Ars Electronica was founded in 1979 in Linz, Austria. For more than four decades, the festival has been at the forefront of the digital revolution, involving a transdisciplinary range of artists, scientists and technologists gathering for symposia, exhibitions and performances scrutinising potential futures.

It is is one of the most influential festivals in the electronic arts and media world, adds Professor Marc Aurel Schnabel, Dean of Te Wāhanga Waihanga-Hoahoa—Wellington Faculty of Architecture and Design Innovation. “And it’s incredibly special to host a part of this event for New Zealanders to explore, experience and enjoy.”

The arc/sec Lab of the University of Auckland began participating in Linz in 2017 with large-scale interactive installations. In 2020, however, the Covid-19 pandemic meant festival partners all over the world presented their exhibits in online “gardens” and both universities co-hosted their first cyber exhibition then.

This year, as in 2020, the pandemic prevented a planned physical exhibition from going ahead in New Zealand, but all 20 of the groups or individuals exhibiting have been able to adapt their work to the virtual format.

Highlights include LightSense, presented by the arc/sec Lab at the School of Architecture and Planning in collaboration with the Augmented Human Lab and Empathic Computing Lab at the Auckland Bioengineering Institute.

LightSense is an immersive installation that augments physical constructions with holographic, digital animations. Artificial intelligence allows the system to initiate and sustain conversations with audience members, whether on-site or as virtual visitors.

The ‘structure’ has been trained to respond to verbal input with the use of artificial intelligence and 60,000 poems. It also changes shape in response to what audience members say to it. It demonstrates a new form of reactive architecture that responds to the emotional tenor of the conversation with audience members.


Another installation, Tumour Evolution in Extended Reality (XR) is the result of a collaboration between the School of Architecture and Planning, the Faculty of Medical and Health Sciences and the Centre for eResearch at the University.

It represents a world first to bring together multimodal cancer patient data – donated by a real patient – in an interactive extended reality setting, allowing multiple users to interact with the digital 3D model simultaneously.

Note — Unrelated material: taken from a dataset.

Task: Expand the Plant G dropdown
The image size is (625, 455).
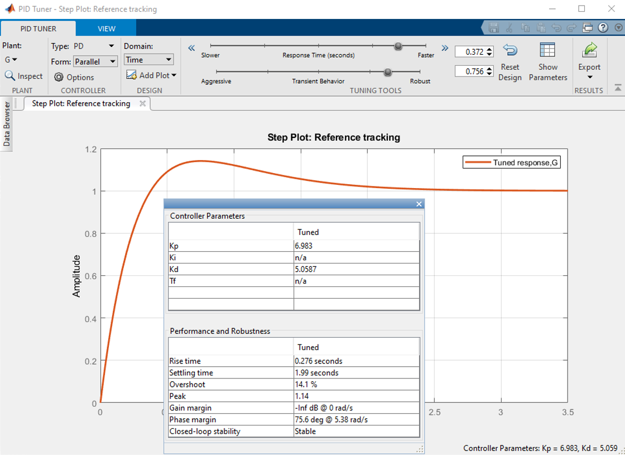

The prototype extended reality (XR) application facilitates generation and exploration of different hypotheses of how cancer evolves, by combining detailed genomic, pathological, spatial and temporal data. It allow for the immersion of viewers/visitors from a range of backgrounds (clinical, biological, and technical) deeply in the data.

“Ars Electronica Garden Aotearoa allows researchers, technologists, artists and thinkers to not only present ideas to local and international audiences but also trigger public discussion of digital issues,” said Dr Rieger.

“The information age presents challenges such as the security of data and its potential misuse. On the other hand, data can become a new building material for creation that doesn’t require huge resources or physical proximity. This offers huge opportunities for New Zealand.”